NILFS is a unique file system that stands aside from traditional mainstream file systems that most people are familiar with.
Technical aspects of NILFS file system are beautifully explained by Neil Brown in his article A NILFS2 score card.
NILFS2 has much smaller code base than Btrfs. Unlike Btrfs NILFS2 is not overburdened with to-be-completed features.
NILFS2 design is elegant: as a "Log-structured file system" it is mostly a "log" or a "journal". NILFS2 uses copy-on-write by design so instead of overwriting data it adds changes to the end of "log".
Distinct feature of NILFS2 is automatic snapshotting. Every operation with the file system adds to the log and create another snapshot. Snapshots allow to access historical data to inspect and revert the changes if necessary.

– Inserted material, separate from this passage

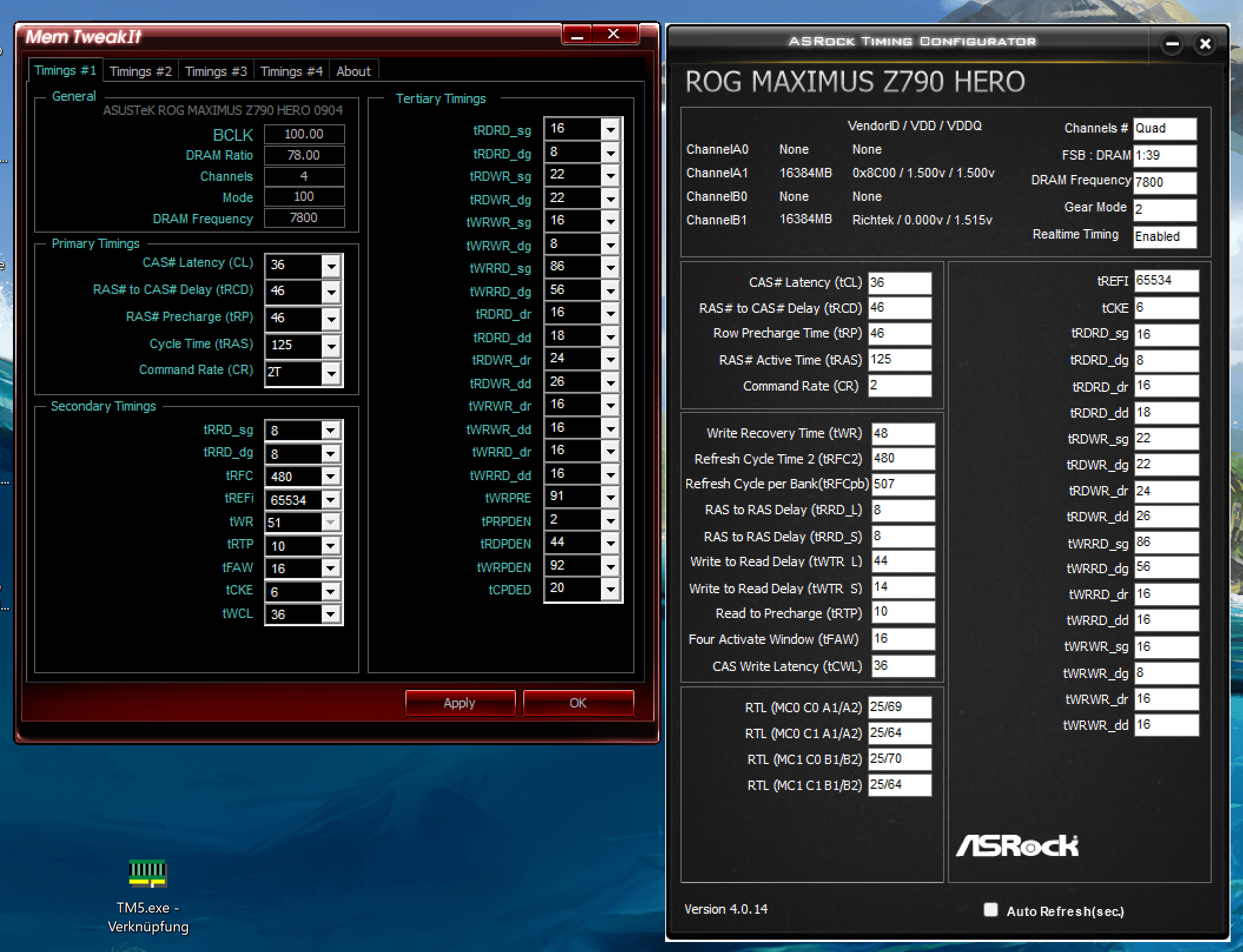Open the TM5.exe desktop shortcut icon
The image size is (1243, 952).
click(148, 874)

Snapshots are useful for taking off-system backups as snapshots do not change during backup.
Free space
One of the confusing and inconvenient aspects of NILFS file system is difficulty to understand potential availability of free space. Traditional file systems accurately report the amount of free space.
NILFS reports only the amount of immediately available free space. For
example if 50% of all files in NILFS partition are deleted, free space
won't be released until nilfs_cleanerd
process rewrite all remaining
data which may take hours or days.
This is interesting: whatever change is introduced to NILFS, whenever renaming or deleting a file it will reduce the amount of immediately available free space.
Eventually nilfs_cleanerd
will reclaim free space but it may happen
much later so NILFS is under constant threat of running out of disk space.
Obviously NILFS is not suitable for database or any other IO demanding
workflow because even constantly working nilfs_cleanerd
may not be
releasing free space fast enough. Constantly working nilfs_cleanerd
should be expected to negatively affect performance. That's why nearly
all NILFS benchmarks that don't have nilfs_cleanerd
running in
background are worthless because they demonstrate "ideal" performance
rarely seen in practice.
One may ask how such file system may be useful? We believe there is a strong use case for it. Imagine a volatile, often changing but important data, like user's documents. Such data may require often backups. However backups have many challenges and limitations.
rsnapshot
is a very effective tool to backup data.
It allows to backup only changed data and create mirror
hierarchy in file system for easy access to historical data.
However rsnapshot
functionality comes at cost of many files and hard links.
Having over 10 million files/hardlinks in rsnapshot
tree is not unusual.
Each rsnapshot
invocation takes a lot of time and resources when
amount of data to backup is significant. Performance degradation during
rsnapshotting (or any backaping) is quite noticeable.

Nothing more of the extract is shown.